• REQUIRED WORK: Set out the listing word for word. End with the line that contains "CEO of the Year Awards (329, 120)".

---- GIVEN RECORDS

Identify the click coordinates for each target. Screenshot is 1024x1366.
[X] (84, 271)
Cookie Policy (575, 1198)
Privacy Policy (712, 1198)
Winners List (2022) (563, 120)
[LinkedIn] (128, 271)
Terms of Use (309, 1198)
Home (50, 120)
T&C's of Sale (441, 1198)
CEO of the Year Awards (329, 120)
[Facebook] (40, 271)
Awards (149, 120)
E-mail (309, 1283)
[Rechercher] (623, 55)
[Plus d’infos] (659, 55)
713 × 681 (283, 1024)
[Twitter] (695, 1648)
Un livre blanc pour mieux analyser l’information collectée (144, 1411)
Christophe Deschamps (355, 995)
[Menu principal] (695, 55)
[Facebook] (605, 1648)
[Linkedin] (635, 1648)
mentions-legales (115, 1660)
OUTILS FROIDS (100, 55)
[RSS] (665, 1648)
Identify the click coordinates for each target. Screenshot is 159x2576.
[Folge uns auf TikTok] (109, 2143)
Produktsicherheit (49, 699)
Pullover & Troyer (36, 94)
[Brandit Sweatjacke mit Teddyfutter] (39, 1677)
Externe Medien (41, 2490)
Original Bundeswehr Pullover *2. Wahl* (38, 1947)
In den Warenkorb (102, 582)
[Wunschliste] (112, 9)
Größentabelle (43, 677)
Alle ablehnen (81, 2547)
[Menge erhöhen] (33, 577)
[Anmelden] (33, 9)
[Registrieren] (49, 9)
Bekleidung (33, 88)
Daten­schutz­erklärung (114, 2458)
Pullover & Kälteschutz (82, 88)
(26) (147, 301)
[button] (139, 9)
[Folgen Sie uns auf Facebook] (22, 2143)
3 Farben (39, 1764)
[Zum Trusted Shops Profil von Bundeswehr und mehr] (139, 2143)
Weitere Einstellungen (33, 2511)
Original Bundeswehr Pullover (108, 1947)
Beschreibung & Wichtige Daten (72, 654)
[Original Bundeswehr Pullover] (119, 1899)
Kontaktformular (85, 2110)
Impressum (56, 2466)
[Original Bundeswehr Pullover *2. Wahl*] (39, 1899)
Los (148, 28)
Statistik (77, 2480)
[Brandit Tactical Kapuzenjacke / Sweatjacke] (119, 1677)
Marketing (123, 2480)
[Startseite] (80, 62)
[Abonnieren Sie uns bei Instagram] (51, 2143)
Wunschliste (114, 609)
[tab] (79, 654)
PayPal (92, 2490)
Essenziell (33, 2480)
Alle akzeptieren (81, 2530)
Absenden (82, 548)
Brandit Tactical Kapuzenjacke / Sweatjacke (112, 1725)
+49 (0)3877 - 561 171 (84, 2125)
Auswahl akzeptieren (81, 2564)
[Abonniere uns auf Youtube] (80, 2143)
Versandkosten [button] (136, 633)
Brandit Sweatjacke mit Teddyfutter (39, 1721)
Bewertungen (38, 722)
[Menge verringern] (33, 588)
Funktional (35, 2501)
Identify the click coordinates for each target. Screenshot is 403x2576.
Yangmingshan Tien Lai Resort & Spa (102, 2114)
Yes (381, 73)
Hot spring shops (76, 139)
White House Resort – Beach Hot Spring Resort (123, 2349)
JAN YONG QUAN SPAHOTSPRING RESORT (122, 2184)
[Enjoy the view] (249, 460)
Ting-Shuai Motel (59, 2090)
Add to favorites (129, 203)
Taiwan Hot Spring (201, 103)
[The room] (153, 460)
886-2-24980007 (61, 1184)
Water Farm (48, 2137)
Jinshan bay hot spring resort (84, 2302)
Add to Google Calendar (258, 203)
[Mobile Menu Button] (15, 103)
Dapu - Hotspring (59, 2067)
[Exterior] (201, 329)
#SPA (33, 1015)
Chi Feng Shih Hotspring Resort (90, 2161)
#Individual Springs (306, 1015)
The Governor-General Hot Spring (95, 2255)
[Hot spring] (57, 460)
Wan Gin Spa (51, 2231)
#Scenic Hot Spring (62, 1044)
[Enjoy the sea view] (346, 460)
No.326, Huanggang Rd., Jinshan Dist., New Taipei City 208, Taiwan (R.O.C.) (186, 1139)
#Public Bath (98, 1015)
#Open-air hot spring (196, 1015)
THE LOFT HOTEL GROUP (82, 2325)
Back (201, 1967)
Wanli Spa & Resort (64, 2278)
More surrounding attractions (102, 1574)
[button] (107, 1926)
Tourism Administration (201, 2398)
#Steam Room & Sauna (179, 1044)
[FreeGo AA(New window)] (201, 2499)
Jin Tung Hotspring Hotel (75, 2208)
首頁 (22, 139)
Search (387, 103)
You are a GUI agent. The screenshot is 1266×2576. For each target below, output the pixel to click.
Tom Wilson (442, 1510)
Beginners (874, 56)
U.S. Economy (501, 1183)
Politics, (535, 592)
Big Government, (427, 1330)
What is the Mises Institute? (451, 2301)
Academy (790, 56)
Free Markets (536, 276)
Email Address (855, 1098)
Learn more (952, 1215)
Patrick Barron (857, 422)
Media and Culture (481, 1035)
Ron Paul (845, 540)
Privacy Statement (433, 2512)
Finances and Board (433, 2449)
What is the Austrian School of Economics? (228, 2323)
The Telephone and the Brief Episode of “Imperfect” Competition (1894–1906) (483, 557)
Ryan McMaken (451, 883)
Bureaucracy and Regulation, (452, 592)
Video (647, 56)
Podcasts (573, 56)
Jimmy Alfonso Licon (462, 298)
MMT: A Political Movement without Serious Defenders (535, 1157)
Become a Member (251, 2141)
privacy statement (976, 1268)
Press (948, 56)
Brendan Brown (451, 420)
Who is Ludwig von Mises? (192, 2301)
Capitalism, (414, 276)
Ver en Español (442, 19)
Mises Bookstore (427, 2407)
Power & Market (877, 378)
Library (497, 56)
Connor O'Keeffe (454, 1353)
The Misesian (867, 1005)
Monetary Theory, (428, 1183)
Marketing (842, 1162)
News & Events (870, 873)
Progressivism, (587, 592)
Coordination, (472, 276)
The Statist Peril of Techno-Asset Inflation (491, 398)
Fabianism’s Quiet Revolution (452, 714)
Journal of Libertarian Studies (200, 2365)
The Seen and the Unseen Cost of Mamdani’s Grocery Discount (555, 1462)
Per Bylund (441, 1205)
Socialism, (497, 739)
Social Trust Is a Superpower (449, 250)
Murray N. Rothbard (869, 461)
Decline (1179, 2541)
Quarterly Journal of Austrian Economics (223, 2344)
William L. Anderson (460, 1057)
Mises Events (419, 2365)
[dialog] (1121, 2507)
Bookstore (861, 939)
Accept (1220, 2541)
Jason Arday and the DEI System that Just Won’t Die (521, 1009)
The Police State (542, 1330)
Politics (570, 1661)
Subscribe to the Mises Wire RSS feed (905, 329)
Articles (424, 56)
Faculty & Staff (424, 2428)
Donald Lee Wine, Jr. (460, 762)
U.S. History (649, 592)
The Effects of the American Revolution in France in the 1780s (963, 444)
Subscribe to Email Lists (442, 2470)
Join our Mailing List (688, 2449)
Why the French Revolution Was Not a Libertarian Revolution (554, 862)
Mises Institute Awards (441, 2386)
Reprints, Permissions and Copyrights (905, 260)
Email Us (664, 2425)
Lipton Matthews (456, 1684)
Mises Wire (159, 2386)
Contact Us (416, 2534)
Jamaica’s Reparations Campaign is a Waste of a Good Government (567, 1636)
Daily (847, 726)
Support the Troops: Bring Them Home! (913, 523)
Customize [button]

--------

• RESULT OF THE TASK:
Identify the click coordinates for each target. Screenshot is 1024x1366.
[X] (84, 271)
Cookie Policy (575, 1198)
Privacy Policy (712, 1198)
Winners List (2022) (563, 120)
[LinkedIn] (128, 271)
Terms of Use (309, 1198)
Home (50, 120)
T&C's of Sale (441, 1198)
CEO of the Year Awards (329, 120)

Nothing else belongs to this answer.